When Github can’t throw dice
Suppose you are playing Dungeons & Dragons (or Bunkers & Badasses). Suppose you throw 20 20-sided dice. What are the chances of getting a least a single dice with a 1?
Well, the easier way to formulate that question is to ask the dual question: “what is the chance that we get no 1’s at all?” This is 19/20 on the first dice, 19/20 on the second dice and so on. Since each throw is independent, we can simply multiply those events together to get a result. This number is (19/20)²⁰. Now, since we want the opposite result, we use 1-(19/20)²⁰ which is about 64%.
- At 15 dice thrown it is 53%
- At 20 dice thrown it is 64%
- At 25 dice thrown it is about 72%
- At 40 dice thrown it is about 87%
That is, as the number of dice thrown goes up, the chance of getting at least a single dice as a “critical fail” of 1 goes up as well. But at the lower end of dice thrown, there is a fair chance we are not going to see a single 1 turning up.
Github recently abandoned their “Electronconf” conference because it “was not diverse enough.” You may agree on the merit of this decision or not, but I claim Github doesn’t know enough about dice statistics to make an informed guess. What Github did was that they ran a blind review process in which the reviewers doesn’t know the identity of the submitters of abstracts. This is a generally good move as it removes any bias people might have on the process: well-known speakers tend to get an advantage because people know their history of being great speakers, even though their material may be fairly weak. Also — it has been claimed — women tend to have a disadvantage due to their gender. A blind process removes that bias.

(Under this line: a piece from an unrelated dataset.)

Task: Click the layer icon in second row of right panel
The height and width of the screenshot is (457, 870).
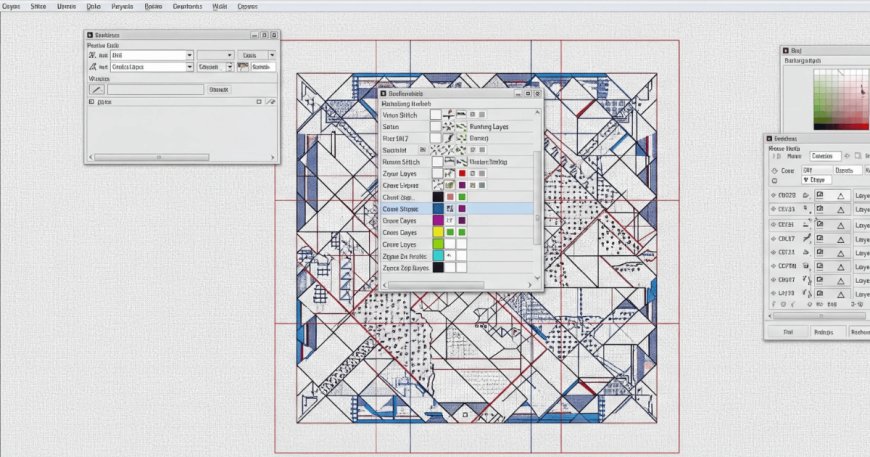Action: tap(819, 210)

But a bias-free fair process will invariably create a situation in which the organizers will run into trouble. A fair process gives equal place on the podium to a neo-nazi as to a 12 year old girl who has written her first program.
Another way organizers run into trouble is now apparent: the D&D dice throwing game is against them. We have — roughly — 5% women in tech who does programming as their major job. I’m not counting finance spreadsheet witches here, who often are better programmers than many in tech. Nor am I counting UI, UX, and Design — important areas, but they are not likely to speak at a conference such as Electronconf. It is very close to a “critial fail” of a 1 in the example above. In short:
- Draw 25 speakers at random. Chances of getting at least one woman: 74%
- Draw 20 speakers at random. Chances of getting at least one woman: 64%
Here we make an assumption that women and men are equally skilled in tech among the candidates. This assumption favors the women a lot. So it is about 1/4 or 1/3 chance that you will have 0 women among the speakers in this case.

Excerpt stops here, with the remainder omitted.